Essa crise terminou com a renúncia do chefe do Estado-Maior israelense, o general H. Halevi, que tem uma forte motivação política, já que atende à demanda dos partidos de extrema direita por uma mudança na liderança militar. Além disso, está relacionada com a promessa de manter a isenção do serviço militar para os religiosos ortodoxos, uma garantia que Netanyahu ofereceu em troca do voto à aprovação do orçamento.

Por último, mas não menos importante, o genocídio em Gaza prejudicou profundamente a imagem do Estado de Israel e aumentou seu isolamento internacional, em muitos casos sendo apoiado apenas pelos Estados Unidos e pelo governo de Javier Milei, declarado servo do sionismo. A transmissão ao vivo e direta do massacre em Gaza levou a opinião pública a se voltar majoritariamente contra o Estado sionista e seus cúmplices, começando pelo governo norte-americano. Como parte desse processo de deslegitimação, a Corte Internacional de Justiça aceitou a acusação de genocídio apresentada pela África do Sul contra Israel. Além disso, o Tribunal Penal Internacional emitiu ordens de prisão contra Netanyahu e seu ex-ministro da Defesa, Y. Galant, por crimes de guerra em Gaza.

O massacre brutal perpetrado pelo Estado de Israel em Gaza e a cumplicidade dos governos ocidentais com o genocídio levaram ao surgimento de um movimento juvenil de solidariedade com o povo palestino, que protagonizou mobilizações massivas e ocupações de campi universitários nos Estados Unidos, Reino Unido, França, Alemanha e outros países. Como parte desse fenômeno, surgiram organizações de jovens judeus antissionistas que adotaram como sua a luta do povo palestino. Trata-se de um processo profundo, que muitos comparam ao movimento contra a guerra no Vietnã, especialmente pelo desenvolvimento de elementos anti-imperialistas, e que, sem dúvidas, também atuou como pressão pelo cessar-fogo.

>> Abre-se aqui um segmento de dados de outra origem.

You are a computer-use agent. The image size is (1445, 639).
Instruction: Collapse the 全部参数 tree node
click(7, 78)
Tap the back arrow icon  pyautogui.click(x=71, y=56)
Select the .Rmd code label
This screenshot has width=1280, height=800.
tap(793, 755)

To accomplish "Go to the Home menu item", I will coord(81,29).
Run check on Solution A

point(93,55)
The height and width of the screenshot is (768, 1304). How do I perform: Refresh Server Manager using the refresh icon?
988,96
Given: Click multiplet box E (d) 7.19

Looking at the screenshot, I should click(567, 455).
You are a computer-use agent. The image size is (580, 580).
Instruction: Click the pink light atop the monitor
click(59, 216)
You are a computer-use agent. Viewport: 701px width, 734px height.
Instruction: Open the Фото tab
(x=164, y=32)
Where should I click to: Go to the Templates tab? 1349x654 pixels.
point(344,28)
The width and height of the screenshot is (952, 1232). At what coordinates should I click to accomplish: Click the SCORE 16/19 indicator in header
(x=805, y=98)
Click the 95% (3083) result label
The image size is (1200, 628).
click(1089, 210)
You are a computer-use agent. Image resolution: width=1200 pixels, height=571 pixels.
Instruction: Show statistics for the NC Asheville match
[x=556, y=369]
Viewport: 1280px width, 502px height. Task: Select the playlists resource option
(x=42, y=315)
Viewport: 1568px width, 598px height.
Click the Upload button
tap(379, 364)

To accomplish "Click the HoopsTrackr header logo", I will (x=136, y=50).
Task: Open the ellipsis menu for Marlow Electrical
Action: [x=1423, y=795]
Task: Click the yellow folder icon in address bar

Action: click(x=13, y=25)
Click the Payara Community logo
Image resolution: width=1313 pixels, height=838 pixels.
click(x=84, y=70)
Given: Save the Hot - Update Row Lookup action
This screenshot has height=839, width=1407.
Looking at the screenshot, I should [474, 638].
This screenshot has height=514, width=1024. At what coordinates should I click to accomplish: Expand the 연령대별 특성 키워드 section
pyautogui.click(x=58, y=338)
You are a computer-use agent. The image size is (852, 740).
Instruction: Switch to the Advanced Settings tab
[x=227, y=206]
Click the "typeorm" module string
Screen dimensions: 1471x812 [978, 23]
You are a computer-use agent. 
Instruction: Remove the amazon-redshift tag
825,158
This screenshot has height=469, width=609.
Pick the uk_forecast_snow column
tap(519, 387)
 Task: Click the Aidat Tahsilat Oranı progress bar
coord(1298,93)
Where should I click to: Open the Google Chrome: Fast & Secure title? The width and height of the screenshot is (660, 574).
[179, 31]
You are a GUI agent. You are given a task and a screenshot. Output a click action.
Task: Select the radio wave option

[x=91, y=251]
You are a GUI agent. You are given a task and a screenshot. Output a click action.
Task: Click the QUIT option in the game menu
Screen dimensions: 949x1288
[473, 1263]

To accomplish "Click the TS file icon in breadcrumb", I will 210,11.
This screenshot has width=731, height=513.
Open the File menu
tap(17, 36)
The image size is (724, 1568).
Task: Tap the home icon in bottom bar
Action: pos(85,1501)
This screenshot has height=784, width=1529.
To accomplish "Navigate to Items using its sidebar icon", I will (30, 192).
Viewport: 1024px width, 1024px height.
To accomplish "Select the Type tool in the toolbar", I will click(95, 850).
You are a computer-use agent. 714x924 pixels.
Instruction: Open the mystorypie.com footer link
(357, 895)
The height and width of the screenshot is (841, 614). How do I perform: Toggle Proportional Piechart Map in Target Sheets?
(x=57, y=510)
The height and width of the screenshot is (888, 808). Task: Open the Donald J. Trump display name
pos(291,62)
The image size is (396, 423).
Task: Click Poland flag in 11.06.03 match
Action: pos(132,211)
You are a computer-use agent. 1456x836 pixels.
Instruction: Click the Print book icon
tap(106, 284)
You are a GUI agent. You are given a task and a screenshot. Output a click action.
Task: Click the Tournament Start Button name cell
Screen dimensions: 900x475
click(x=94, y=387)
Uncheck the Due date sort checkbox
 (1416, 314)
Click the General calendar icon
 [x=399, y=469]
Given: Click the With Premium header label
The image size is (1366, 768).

Esse movimento enfrentou e continua enfrentando dura repressão e perseguição por parte dos Estados imperialistas, com falsas acusações de “antissemitismo” por expor os crimes coloniais do Estado de Israel. Na França, dois companheiros do Révolution Permanente, incluindo Anasse Kazib, uma de suas principais figuras públicas, serão levados a julgamento apenas por denunciarem a opressão israelense. Na Argentina, também são perseguidos figuras da Frente de Esquerda e dos Trabalhadores Unidade, entre eles Alejandro Bodart, do MST, que foi condenado recentemente.

Após 470 dias no inferno, dezenas ou centenas de milhares de palestinos estão retornando a Gaza como fugiram: a pé, em carroças puxadas por burros, em caminhões e veículos sucateados, com apenas a roupa do corpo. Mas desta vez celebram que, ao menos temporariamente, os bombardeios cessaram. Eles sabem que suas casas, escolas, hospitais, universidades, comércios, redes de água e infraestrutura já não existem. Que Netanyahu e sua coalizão de extrema direita avançaram ao máximo para transformar Gaza de uma prisão a céu aberto em uma terra arrasada, onde a vida é praticamente impossível. Entretanto, não triunfou a linha de expulsá-los para fugir da catástrofe e da fome, um dos objetivos explícitos do governo israelense, pelo qual, entre outras coisas, é acusado de atos genocidas.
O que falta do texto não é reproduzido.